If there is anything I hate more than crispy, hard and stinky fried eggs, I'll be sure to tell you about when I remember what it is. Eggs that are fried too quickly in a pan that is too hot coagulate too fast and dry out. The result is hard whites and yolks and crispy brown or -god forbid- blackened bottoms. Moreover, such eggs end up stinking of hydrogen sulfide because, of course, they got too hot.
I prefer fried eggs that are tender, runny and with little to no browning on any surface. Now while the reason I prefer to cook eggs this way really boils down to a matter of personal preference (i.e., "That's the way I like them because that's the way I like them."), it's a preference that turns on a philosophical point. I'm of the opinion that if I am lucky enough to have food that is very fresh and of very high quality, the best thing I can do to it is the least I can do to it. My goal is to maintain the character of the raw product as much as possible and not transform it into something that bears scant resemblance to what it was before I cooked it.

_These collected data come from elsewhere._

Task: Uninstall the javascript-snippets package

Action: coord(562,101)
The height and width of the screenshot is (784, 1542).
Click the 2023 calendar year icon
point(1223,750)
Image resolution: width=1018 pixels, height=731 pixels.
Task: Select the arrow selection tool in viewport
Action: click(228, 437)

Eggs are pretty subtle zygotes: no matter how good they are, their intrinsic flavor and texture is very easy to bury under careless technique. They are arguably best eaten raw, at close to body temperature. So if agree with me, then when you propose to cook an egg you would do well to ask yourself how you can preserve as much of the character of the raw egg as possible yet still regard them as cooked.
Now while the specifics of the answer you get will depend on what process you plan to put the eggs through (e.g. poaching, scrambling etc.), the basic technical challenge will always be the same because how an egg changes as it heats is ultimately determined by its physical composition -which varies very little from one egg to another. Sure, some eggs will be fresher than others (lower pH & more water) and of course, you can alter the physical properties of the egg by mixing in salt, or some other substance that affects the behavior of the proteins or alters the ratio of water to protein (as would be the case if you added wine or milk). But even then, if do not heat the eggs gently they will still become tough and squeeze out water. Here's why in a nutshell.
Egg whites and yolks are suspensions of protein in a watery and fatty (in the case of yolks) medium. When they heat slowly, the proteins open slowly, collide gently with the other proteins and form a loose spongy gel structure that traps the water. Heat the eggs too fast though, and the proteins open quickly, collide too often, bond too many times and create gel structure that is so tight that the water gets squeezed out resulting in a hard, dry cooked egg.
Of course there is a lot more to the story than this. For example, if you get the egg too hot, the water in the egg also gets too hot and evaporates too quickly. Also the proteins may "blacken " and begin to break down and release stinky amino acid compounds (similar to what happens in overcooked fish)...I could go on but I'm out of time.
Okay about this video.
I did it in one take because I only had two eggs. So it's a bit rough. My narration is unrehearsed and punctuated by really annoying coughing - the natural consequence of asthma and allergies. I'd love to be able to edit that stuff out but my software is not up to it. I also misspeak slightly when I say the pan needs to be pre-heated to 350 degrees F. That number only works for the kind of pan I'm using and the manner in which I cook. See, I heat the pan to about 350 and pull it off the fire, by the time I put the butter in the temp drops to under 250 degrees -which is all the heat you need to get the eggs to begin to coagulate.
The net-net is that if you don't have an IR (frankly, I mostly only use mine when I'm studying or teaching) just heat the pan so that when the butter goes in it melts slowly, bubbles but does not brown. Oils are another story for another time.
BTW If the heat is cranked the temp of the pan can exceed 600 degrees F! When you consider that whites coagulate at about 140 degrees, and that browning in eggs occurs at about 325 degrees, it's easy to understand why that is way too hot.
I'll eventually figure out how to elevate the qualities of these things, in the meantime I hope this makes sense!